I can see gnomes splitting two ways on this. Most wouldn't be very good fighters, preferring to shoot their way out of trouble or  avoid it in the first place. However, the ones who don't mind fighting are, through a combination of dirty tricks, speed and sheer violent enthusiasm, really good at fighting.


----------



## FifthView (Jul 29, 2017)

I'd give my gnomes a penchant for using poisoned weapons, maybe, and distance weapons.

And why not? If they are smaller against humans, they're smaller against any other sort of large predator, and over centuries of development, a gnomish society would have developed techniques for dealing with large predators and large prey.

Of course, if they already have a flair for technology, they may have put their effort into creating it and not maintaining low-tech martial arts–which could become a problem.

In general, I'd reiterate what Devor said:



> A gnome would train to fight bigger foes while most humans probably wouldn't be training to fight gnomes (although some of the more experienced would). If we assume for the moment that there are a handful of fighting tactics that could give the shorter fighter the upper hand, the gnome will know them, and the human won't be prepared to defend against them.



^Much of that would depend on the kind of interaction gnomes and humans have had before. If they are coming into contact for the first time within the story, then what Devor mentioned would play a larger role. But if they've been interacting for some time, then it's conceivable that gnomes would have upped their game due to the presence of humans and humans would have upped their game v. gnomes.

135 centimeters isn't an incredibly small size, either, or not so great a disadvantage as might be thought. My guess is that any single random one-on-one encounter would probably be decided by the relative training levels of the two combatants, what odd bits of equipment and weapons they possess, etc. Assuming an accidental match-up between equally trained and equipped individuals, the human would have an advantage. But I don't think the advantage would be too great, and environmental factors could minimize the advantage further.


----------



## EGLoomis (Jul 29, 2017)

The gnomes could be made of stone, which would make them very formidable indeed.
Also, because they're small, they should be able to move faster than humans can.


----------



## TheKillerBs (Jul 29, 2017)

EGLoomis said:


> Also, because they're small, they should be able to move faster than humans can.



Why? They have shorter strides and shorter muscles if everything else is equal. Being smaller, if anything, makes you slower. Also Usain Bolt is 195 cm tall, for what it's worth.


----------



## Devor (Jul 29, 2017)

TheKillerBs said:


> Why? They have shorter strides and shorter muscles if everything else is equal. Being smaller, if anything, makes you slower. Also Usain Bolt is 195 cm tall, for what it's worth.



I don't think what he meant.

Throw a punch and hold it in the air. Now pull it back.  How long did it take you to "recover" from your punch and move back into position?  That time would be shorter if your arm were shorter.


----------



## TheKillerBs (Jul 29, 2017)

Devor said:


> I don't think what he meant.
> 
> Throw a punch and hold it in the air. Now pull it back.  How long did it take you to "recover" from your punch and move back into position?  That time would be shorter if your arm were shorter.
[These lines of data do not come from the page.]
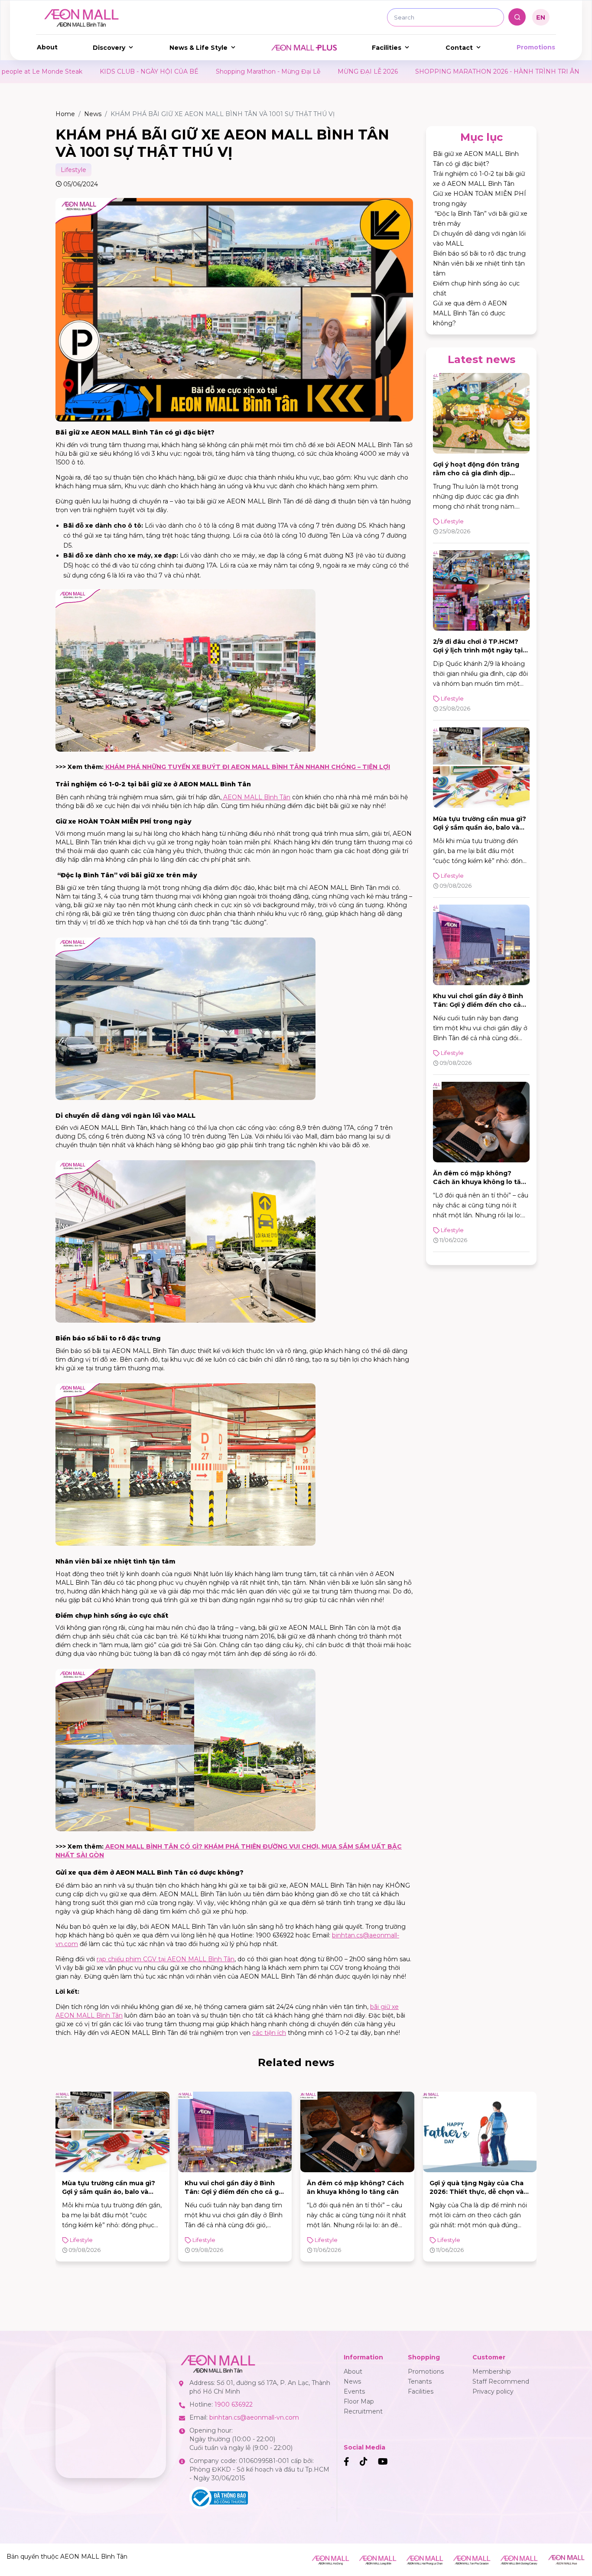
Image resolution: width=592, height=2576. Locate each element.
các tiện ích (269, 2033)
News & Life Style (198, 48)
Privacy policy (493, 2391)
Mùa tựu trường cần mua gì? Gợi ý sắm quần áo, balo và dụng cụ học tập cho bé (479, 827)
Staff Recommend (500, 2381)
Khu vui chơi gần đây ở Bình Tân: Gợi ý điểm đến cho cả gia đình (478, 1004)
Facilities (386, 48)
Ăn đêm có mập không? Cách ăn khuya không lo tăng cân (481, 1181)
Even assuming that's true which I don't buy, they would still be slower. I am 176 cm tall, with 72 cm arms from shoulder to knuckle, so I can punch from 72 cm away. If I were to fight a 135 cm version of myself (let's call him Mini-Me) then he'd have a 55 cm range. If I were to fight Mini-Me, for him to be able to hurt me he'd have to step nearly 20 cm into my range before he could hit me. That makes his attacks a lot slower even if the angular velocity of his arms was greater. Also in that vein, his angular velocity would need to be 176/135 times mine to offset my longer lever to just equal my straight line punching speed.


----------



## Gryphos (Jul 29, 2017)

This video may be helpful. It's about dwarves but the logic can probably be applied to any small fantasy race.


----------



## TheKillerBs (Jul 29, 2017)

Gryphos said:


> This video may be helpful. It's about dwarves but the logic can probably be applied to any small fantasy race.


 In the same vein, Shadiversity did some videos about dwarves including a reply to that video. He also did a dedicated video for the littlest people (halflings/hobbits, gnomes and goblins).

[video=youtube_share;ibDGq3ESkxo]https://youtu.be/ibDGq3ESkxo[/video]


----------



## Russ (Jul 31, 2017)

The assumption, that for an intra-species comparison that smaller means weaker is fallacious (as others have already pointed out quite aptly in this thread).  

Height and weight can be an advantage in a primitive melee combat, but it is certainly not determinative.  There are a multitude of other factors that influence combat outcome, and that is in an inter-species comparison (i.e. human v human). if you consider the number of potential factors in a different species, it gets a lot more complicated.

If your dwarves are just "short humans" one then wonders...why not just call them pygmies or..why bother?


----------